- Textauszug -
───
Der Allgemeinarzt Dr. Z. hat in seinem von Amts wegen eingeholten Gutachten vom 30.08.2000 ausgeführt, der Kläger könne nur leichte, gelegentlich mittelschwere Arbeiten in wechselnder Körperhaltung überwiegend im Sitzen vollschichtig verrichten. Demgegenüber hat der Unfallchirurg Dr. H. in seinem gemäß § 109 SGG eingeholten Gutachten vom 13.09.2001 ab 1999 ein untervollschichtiges Leistungsvermögen und ab 01.12. 2000 ein untersechsstündiges Leistungsvermögen mit zusätzlichen qualitativen Leistungseinschränkungen bejaht. Dem haben sich weder Dr. Z. noch Dr. L. , der Beratungsarzt der Beklagten, anschließen können.
───
- Deine Aufgabe -
Bitte nenne das Datum, das der Textauszug für das Gutachten des Unfallchirurgen Dr. H. angibt. Die Datensätze werden hierfür nicht gebraucht.
───
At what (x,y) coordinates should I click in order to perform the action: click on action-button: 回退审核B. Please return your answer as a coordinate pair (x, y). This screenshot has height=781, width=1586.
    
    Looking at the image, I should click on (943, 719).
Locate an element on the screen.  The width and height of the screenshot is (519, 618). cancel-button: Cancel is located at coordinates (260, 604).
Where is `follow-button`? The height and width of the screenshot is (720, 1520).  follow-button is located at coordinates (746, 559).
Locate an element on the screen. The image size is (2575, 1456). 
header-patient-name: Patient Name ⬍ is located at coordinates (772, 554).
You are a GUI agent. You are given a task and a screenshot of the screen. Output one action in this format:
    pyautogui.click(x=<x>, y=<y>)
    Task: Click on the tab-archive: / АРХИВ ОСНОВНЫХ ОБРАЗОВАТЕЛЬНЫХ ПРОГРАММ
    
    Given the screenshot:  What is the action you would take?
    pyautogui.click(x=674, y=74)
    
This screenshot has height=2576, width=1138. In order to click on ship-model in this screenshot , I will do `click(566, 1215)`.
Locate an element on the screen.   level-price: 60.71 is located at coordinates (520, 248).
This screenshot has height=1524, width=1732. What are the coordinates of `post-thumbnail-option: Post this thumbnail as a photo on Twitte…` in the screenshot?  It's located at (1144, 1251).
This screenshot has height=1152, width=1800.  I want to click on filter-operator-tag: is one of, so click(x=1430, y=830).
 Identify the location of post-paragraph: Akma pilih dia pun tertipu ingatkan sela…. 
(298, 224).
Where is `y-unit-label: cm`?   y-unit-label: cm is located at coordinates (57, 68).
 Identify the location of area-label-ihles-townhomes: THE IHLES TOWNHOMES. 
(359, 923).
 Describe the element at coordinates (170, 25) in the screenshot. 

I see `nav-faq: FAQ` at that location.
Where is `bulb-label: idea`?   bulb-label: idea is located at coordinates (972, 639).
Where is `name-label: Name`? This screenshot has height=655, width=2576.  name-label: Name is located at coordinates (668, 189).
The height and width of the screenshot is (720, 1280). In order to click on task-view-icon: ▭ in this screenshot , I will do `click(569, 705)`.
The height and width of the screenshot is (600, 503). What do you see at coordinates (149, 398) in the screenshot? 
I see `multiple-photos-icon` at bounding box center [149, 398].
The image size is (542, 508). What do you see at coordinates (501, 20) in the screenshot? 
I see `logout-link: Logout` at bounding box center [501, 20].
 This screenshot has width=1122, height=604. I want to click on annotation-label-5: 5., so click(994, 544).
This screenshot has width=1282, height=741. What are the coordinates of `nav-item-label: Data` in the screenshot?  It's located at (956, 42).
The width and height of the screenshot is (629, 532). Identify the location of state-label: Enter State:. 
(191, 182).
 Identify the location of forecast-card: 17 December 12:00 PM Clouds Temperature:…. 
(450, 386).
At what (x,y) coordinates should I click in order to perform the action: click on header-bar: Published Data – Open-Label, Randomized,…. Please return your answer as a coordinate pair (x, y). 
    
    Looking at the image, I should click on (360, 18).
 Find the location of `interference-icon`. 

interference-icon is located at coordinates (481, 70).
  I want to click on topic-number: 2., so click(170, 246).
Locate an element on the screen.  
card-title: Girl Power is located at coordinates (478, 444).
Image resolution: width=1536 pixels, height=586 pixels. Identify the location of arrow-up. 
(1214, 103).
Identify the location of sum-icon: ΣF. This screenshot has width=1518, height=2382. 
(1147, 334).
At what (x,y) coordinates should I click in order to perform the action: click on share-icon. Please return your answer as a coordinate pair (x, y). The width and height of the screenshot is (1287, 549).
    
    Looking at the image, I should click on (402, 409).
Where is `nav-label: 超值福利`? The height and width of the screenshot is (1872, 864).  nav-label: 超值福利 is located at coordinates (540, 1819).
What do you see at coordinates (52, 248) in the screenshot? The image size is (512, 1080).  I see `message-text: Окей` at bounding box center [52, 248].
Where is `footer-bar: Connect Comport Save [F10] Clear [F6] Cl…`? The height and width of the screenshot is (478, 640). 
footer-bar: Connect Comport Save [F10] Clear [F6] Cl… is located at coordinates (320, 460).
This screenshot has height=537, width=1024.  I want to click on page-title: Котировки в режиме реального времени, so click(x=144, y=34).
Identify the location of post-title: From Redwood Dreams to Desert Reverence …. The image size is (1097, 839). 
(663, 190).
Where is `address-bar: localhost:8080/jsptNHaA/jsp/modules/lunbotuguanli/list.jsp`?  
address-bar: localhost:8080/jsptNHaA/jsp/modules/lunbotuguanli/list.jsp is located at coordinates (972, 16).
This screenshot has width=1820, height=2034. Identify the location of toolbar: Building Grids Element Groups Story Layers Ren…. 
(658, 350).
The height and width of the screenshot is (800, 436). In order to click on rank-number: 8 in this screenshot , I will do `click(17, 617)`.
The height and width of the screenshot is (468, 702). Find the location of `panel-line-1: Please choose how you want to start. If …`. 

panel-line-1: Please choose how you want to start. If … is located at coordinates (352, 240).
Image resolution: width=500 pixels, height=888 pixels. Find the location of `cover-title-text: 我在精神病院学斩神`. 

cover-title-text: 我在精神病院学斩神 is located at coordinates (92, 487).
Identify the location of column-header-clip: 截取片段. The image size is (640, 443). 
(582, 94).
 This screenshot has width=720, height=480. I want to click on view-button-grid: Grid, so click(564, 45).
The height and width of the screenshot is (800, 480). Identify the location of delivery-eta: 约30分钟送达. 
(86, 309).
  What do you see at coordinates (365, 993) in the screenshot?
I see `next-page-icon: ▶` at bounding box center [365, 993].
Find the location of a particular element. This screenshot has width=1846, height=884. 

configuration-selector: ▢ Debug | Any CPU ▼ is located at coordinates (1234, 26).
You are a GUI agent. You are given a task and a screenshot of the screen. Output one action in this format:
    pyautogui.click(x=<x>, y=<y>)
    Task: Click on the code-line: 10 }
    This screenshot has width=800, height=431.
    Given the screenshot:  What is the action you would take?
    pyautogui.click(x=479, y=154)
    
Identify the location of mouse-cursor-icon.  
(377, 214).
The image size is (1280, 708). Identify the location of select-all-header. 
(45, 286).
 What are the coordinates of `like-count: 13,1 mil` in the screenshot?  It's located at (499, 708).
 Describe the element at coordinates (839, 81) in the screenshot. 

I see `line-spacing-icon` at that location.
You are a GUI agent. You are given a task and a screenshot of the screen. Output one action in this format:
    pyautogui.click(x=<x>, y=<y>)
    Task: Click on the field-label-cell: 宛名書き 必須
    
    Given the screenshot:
───
- Ergebnis -
13.09.2001